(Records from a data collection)
# # # #
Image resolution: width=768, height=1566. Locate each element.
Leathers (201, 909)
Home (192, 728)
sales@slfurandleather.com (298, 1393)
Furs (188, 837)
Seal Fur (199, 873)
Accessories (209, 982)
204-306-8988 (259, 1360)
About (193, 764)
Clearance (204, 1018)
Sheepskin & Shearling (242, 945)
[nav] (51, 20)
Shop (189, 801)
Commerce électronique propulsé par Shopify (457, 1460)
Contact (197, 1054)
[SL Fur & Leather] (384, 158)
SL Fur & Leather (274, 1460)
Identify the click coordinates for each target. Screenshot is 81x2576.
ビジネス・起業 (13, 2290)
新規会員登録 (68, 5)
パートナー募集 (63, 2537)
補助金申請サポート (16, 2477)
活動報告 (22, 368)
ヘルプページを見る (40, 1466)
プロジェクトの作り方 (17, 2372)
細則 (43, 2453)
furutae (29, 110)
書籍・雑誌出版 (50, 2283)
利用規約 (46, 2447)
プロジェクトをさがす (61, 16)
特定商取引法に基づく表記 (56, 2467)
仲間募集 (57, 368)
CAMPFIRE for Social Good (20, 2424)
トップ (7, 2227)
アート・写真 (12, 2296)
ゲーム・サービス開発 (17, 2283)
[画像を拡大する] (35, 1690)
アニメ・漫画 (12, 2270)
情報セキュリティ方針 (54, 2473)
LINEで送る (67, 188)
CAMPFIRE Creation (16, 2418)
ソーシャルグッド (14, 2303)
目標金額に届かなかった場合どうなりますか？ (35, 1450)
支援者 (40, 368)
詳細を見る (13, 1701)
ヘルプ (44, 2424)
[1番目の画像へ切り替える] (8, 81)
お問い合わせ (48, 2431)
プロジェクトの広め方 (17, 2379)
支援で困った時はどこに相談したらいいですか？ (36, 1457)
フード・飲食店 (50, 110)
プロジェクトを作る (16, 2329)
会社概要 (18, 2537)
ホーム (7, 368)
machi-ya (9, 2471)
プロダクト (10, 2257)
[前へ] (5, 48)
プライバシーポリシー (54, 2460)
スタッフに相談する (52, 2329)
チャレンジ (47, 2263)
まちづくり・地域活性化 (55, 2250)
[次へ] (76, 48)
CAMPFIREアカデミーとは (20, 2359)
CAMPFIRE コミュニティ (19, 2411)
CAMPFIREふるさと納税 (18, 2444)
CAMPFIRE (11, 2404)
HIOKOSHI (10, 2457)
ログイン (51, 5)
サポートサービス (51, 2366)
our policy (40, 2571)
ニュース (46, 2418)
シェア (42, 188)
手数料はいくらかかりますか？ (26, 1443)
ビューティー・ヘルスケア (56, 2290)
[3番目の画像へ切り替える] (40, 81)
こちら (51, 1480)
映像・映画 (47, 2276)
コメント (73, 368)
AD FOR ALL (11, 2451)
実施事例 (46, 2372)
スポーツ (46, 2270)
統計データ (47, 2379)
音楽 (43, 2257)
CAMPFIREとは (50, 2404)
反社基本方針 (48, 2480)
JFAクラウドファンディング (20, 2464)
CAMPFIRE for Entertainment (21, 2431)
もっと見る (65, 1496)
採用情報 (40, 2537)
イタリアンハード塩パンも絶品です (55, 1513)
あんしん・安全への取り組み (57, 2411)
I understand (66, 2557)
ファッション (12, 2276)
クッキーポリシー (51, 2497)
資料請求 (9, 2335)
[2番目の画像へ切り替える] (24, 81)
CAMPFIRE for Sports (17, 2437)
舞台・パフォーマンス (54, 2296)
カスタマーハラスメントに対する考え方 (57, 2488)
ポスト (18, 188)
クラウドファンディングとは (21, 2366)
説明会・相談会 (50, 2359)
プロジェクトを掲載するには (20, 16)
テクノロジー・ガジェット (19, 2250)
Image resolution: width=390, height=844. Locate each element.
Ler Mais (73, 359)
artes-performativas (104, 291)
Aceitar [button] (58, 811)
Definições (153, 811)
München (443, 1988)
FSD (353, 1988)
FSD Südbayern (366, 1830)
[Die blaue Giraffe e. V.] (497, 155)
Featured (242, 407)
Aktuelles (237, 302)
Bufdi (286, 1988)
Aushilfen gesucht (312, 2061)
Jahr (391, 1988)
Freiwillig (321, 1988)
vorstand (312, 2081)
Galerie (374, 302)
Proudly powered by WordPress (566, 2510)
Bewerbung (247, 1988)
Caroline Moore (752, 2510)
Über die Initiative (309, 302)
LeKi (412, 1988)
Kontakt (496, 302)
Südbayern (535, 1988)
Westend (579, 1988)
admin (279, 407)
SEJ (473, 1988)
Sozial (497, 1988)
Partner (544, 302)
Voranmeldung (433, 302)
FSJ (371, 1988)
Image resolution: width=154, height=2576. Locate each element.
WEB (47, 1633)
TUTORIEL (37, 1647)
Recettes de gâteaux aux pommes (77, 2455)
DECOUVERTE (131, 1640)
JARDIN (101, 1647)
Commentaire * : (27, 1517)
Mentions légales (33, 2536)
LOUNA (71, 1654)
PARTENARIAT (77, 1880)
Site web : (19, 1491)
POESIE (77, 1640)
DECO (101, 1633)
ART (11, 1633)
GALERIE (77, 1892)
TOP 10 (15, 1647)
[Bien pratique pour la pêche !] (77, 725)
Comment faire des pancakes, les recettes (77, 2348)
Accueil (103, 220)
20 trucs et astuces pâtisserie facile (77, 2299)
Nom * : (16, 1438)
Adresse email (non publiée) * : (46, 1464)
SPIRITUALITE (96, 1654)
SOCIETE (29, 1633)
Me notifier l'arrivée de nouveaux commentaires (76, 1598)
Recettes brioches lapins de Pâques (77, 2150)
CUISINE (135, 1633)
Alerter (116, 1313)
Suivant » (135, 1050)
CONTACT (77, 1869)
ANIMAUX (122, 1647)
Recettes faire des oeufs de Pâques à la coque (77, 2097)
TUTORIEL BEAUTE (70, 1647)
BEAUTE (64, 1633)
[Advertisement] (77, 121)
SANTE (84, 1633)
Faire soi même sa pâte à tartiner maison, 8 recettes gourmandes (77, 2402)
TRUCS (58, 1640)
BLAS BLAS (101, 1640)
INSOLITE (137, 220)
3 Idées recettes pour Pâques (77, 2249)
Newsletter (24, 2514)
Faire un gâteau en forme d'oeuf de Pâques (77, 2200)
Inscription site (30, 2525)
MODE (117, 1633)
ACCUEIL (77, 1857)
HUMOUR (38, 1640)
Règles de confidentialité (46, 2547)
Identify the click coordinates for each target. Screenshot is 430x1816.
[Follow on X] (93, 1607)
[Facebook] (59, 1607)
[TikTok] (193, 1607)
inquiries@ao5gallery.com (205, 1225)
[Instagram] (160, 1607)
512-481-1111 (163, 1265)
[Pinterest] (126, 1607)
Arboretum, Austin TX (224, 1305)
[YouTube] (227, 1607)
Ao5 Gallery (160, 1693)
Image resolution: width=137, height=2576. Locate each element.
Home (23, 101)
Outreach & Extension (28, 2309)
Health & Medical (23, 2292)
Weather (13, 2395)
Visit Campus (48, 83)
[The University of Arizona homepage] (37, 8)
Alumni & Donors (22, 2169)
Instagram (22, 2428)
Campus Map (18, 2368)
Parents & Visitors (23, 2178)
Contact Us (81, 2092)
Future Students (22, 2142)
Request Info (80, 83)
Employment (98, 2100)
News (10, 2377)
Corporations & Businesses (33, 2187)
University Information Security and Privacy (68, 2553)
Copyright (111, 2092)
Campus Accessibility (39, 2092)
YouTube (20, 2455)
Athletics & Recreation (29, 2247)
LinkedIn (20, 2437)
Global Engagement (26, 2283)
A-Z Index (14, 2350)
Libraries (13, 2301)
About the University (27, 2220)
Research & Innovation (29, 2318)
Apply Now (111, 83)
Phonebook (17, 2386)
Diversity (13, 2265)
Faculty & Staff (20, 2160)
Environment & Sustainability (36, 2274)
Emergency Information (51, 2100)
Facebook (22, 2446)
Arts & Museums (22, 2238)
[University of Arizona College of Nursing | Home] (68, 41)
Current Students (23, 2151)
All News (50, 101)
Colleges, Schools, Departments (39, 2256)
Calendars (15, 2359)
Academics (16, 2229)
# # # #
• _Work instructions_
Out of the data above, give again only the lines starting at the one holding "AD FOR ALL (11, 2451)" and ending at the one holding "München (443, 1988)", unchanged.

• _Result for this task_
AD FOR ALL (11, 2451)
実施事例 (46, 2372)
スポーツ (46, 2270)
統計データ (47, 2379)
音楽 (43, 2257)
CAMPFIREとは (50, 2404)
反社基本方針 (48, 2480)
JFAクラウドファンディング (20, 2464)
CAMPFIRE for Entertainment (21, 2431)
もっと見る (65, 1496)
採用情報 (40, 2537)
イタリアンハード塩パンも絶品です (55, 1513)
あんしん・安全への取り組み (57, 2411)
I understand (66, 2557)
ファッション (12, 2276)
クッキーポリシー (51, 2497)
資料請求 (9, 2335)
[2番目の画像へ切り替える] (24, 81)
CAMPFIRE for Sports (17, 2437)
舞台・パフォーマンス (54, 2296)
カスタマーハラスメントに対する考え方 (57, 2488)
ポスト (18, 188)
クラウドファンディングとは (21, 2366)
説明会・相談会 (50, 2359)
プロジェクトを掲載するには (20, 16)
テクノロジー・ガジェット (19, 2250)
Image resolution: width=390, height=844. Locate each element.
Ler Mais (73, 359)
artes-performativas (104, 291)
Aceitar [button] (58, 811)
Definições (153, 811)
München (443, 1988)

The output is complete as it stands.